Can you transcribe every entry word for word, skipping the images?

::: SOURCE MATERIAL :::

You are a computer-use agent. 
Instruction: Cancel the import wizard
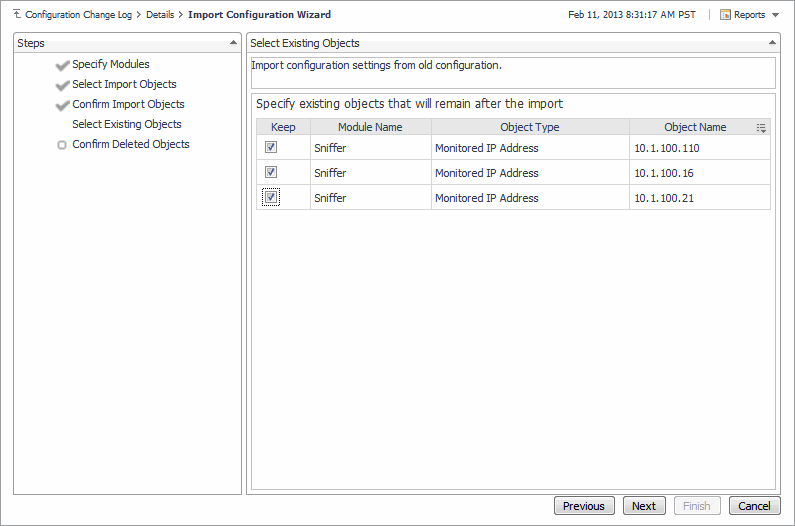pyautogui.click(x=754, y=506)
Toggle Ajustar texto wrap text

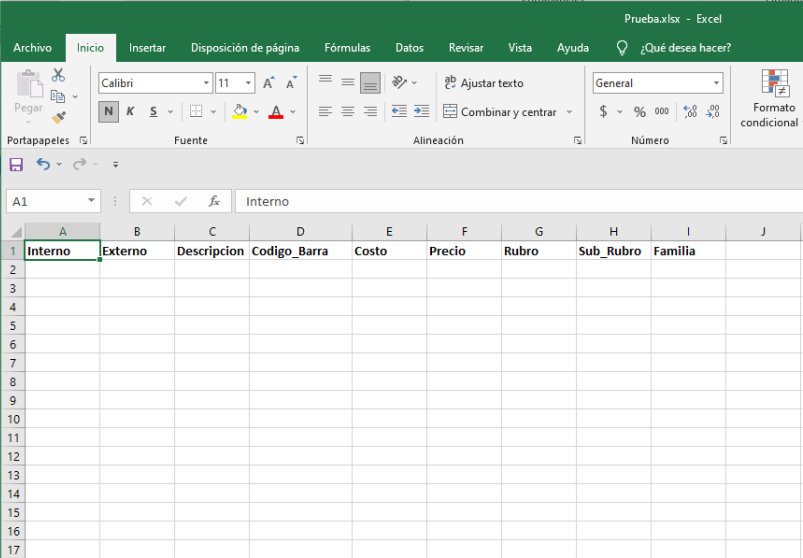pos(484,84)
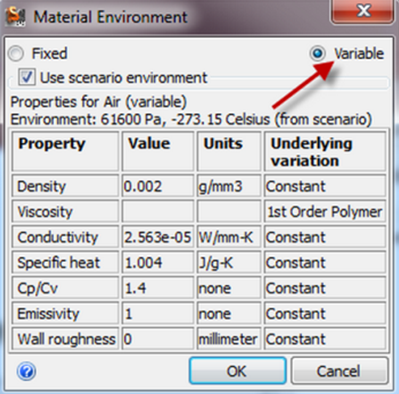This screenshot has height=394, width=399.
Task: Open Density underlying variation Constant cell
Action: 325,186
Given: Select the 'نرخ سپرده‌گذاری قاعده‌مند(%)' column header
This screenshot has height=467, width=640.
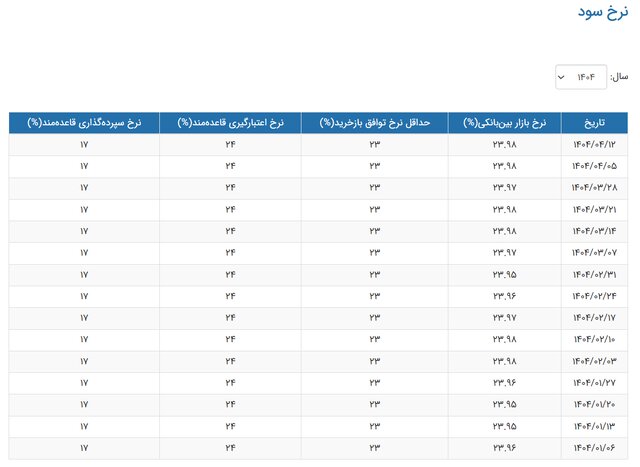Looking at the screenshot, I should [x=84, y=123].
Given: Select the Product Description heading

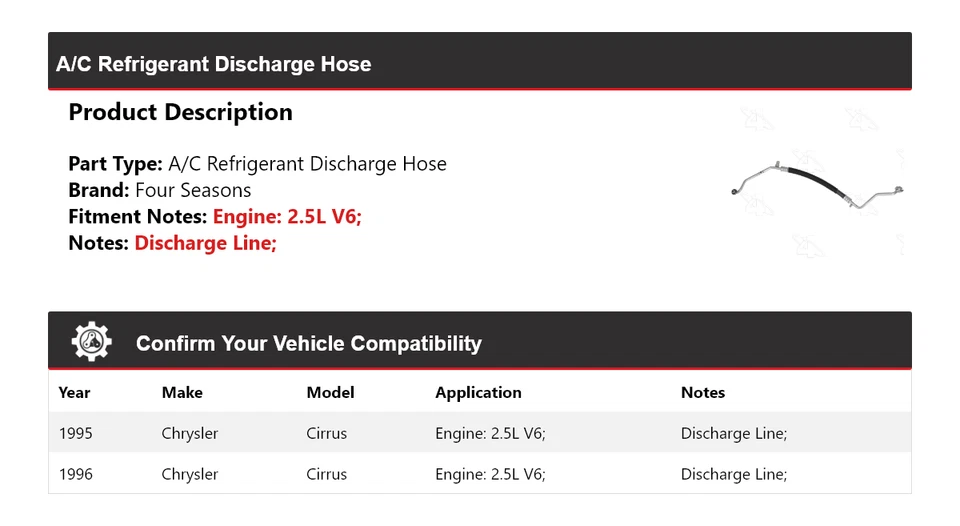Looking at the screenshot, I should [180, 112].
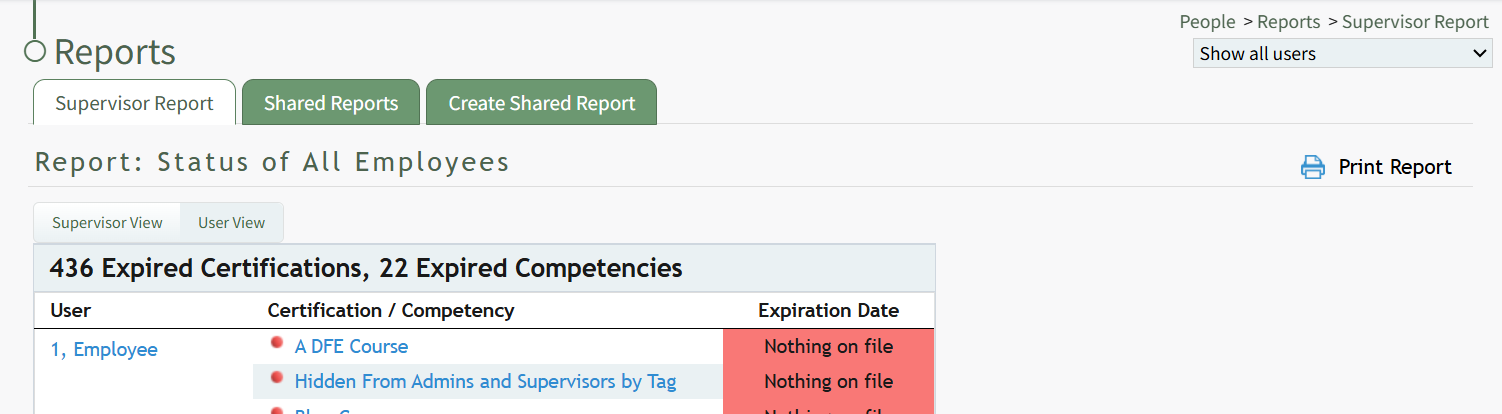The height and width of the screenshot is (414, 1502).
Task: Click the Print Report text label
Action: coord(1395,167)

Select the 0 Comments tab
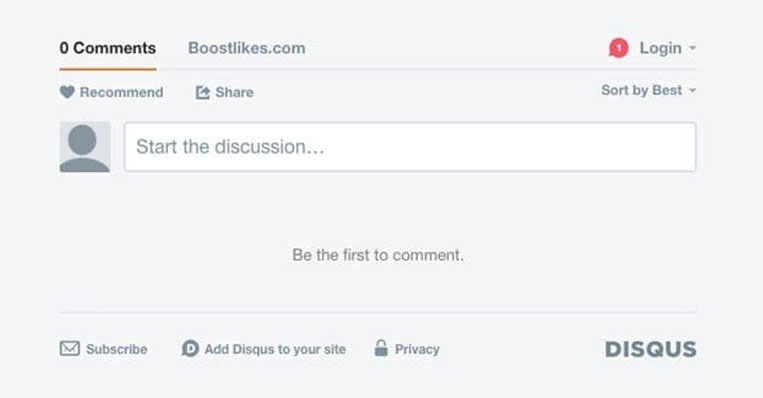point(108,48)
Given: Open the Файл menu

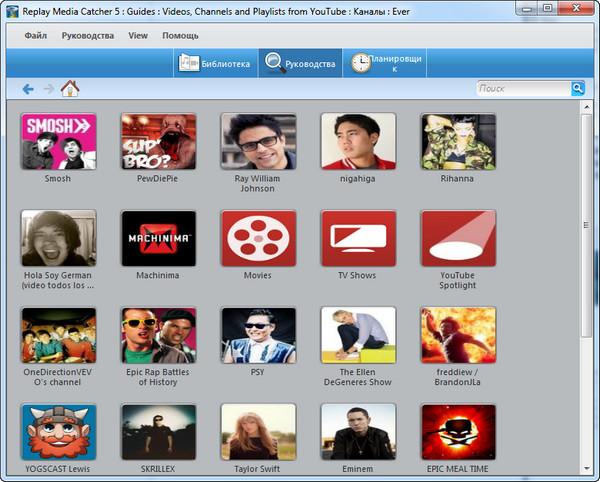Looking at the screenshot, I should click(35, 35).
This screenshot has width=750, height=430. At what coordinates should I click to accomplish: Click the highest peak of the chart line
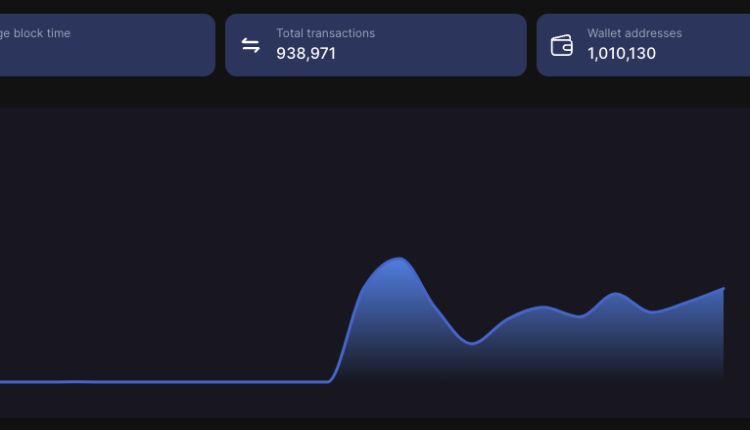pos(398,258)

:::

[REPLY]
You are a computer-use agent. 
Instruction: Cancel the import wizard
pyautogui.click(x=754, y=506)
Toggle Ajustar texto wrap text

pos(484,84)
This screenshot has height=394, width=399.
Task: Open Density underlying variation Constant cell
Action: 325,186
Given: Select the 'نرخ سپرده‌گذاری قاعده‌مند(%)' column header
This screenshot has height=467, width=640.
Looking at the screenshot, I should [x=84, y=123].
Given: Select the Product Description heading

Looking at the screenshot, I should [180, 112].
The height and width of the screenshot is (414, 1502).
Task: Click the Print Report text label
Action: coord(1395,167)

Select the 0 Comments tab
point(108,48)
Given: Open the Файл menu

Looking at the screenshot, I should click(35, 35).
This screenshot has width=750, height=430. At what coordinates should I click to accomplish: Click the highest peak of the chart line
pos(398,258)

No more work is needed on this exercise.